- INSTRUCTIONS FOR THE TASK
Copy the stretch from the line containing "Where should I" through the line containing "pos(537,68)" verbatim, both end lines included.
====== DATA ROWS
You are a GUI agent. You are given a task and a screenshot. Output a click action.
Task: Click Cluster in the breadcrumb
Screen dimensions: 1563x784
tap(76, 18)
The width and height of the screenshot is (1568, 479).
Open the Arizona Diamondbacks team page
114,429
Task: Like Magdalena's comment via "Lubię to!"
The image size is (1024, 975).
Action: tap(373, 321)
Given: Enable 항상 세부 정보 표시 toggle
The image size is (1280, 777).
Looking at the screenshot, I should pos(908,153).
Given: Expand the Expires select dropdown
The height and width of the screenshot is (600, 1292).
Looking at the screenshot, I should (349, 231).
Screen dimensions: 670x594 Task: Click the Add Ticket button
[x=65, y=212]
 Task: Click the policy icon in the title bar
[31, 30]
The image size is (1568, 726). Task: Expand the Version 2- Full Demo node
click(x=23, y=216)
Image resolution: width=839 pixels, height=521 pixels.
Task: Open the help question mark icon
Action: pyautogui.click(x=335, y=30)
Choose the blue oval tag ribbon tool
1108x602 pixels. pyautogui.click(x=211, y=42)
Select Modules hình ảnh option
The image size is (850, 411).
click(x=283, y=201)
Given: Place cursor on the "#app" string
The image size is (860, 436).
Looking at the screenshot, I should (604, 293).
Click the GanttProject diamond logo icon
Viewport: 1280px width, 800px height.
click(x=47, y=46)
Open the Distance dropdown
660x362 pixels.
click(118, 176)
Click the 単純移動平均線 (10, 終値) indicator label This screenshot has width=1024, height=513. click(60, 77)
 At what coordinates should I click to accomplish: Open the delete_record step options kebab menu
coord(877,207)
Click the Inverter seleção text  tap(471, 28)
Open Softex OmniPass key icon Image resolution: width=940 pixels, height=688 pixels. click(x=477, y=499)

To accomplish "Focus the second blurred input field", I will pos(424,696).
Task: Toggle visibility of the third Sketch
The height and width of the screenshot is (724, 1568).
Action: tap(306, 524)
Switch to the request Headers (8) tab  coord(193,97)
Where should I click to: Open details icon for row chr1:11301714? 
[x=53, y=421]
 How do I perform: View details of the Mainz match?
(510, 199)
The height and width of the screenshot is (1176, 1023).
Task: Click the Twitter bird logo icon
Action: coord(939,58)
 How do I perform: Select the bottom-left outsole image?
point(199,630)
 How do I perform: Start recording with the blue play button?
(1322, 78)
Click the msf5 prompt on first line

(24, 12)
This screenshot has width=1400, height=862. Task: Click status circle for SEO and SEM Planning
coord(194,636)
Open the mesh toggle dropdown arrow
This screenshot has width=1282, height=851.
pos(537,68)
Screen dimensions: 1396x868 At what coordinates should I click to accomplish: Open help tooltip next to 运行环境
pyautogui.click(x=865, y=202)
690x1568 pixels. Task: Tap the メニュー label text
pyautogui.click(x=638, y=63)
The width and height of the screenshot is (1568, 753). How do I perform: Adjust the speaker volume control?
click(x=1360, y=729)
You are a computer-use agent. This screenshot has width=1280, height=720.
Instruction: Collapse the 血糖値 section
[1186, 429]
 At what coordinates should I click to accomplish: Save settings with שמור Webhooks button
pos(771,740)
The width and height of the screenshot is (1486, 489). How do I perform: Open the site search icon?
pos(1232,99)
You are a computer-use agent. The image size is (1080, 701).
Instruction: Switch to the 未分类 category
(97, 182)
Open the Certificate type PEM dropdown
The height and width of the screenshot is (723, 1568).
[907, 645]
============
- COMPLETE OUTPUT
Where should I click to: Open details icon for row chr1:11301714? 
[x=53, y=421]
 How do I perform: View details of the Mainz match?
(510, 199)
The height and width of the screenshot is (1176, 1023).
Task: Click the Twitter bird logo icon
Action: coord(939,58)
 How do I perform: Select the bottom-left outsole image?
point(199,630)
 How do I perform: Start recording with the blue play button?
(1322, 78)
Click the msf5 prompt on first line

(24, 12)
This screenshot has width=1400, height=862. Task: Click status circle for SEO and SEM Planning
coord(194,636)
Open the mesh toggle dropdown arrow
This screenshot has width=1282, height=851.
pos(537,68)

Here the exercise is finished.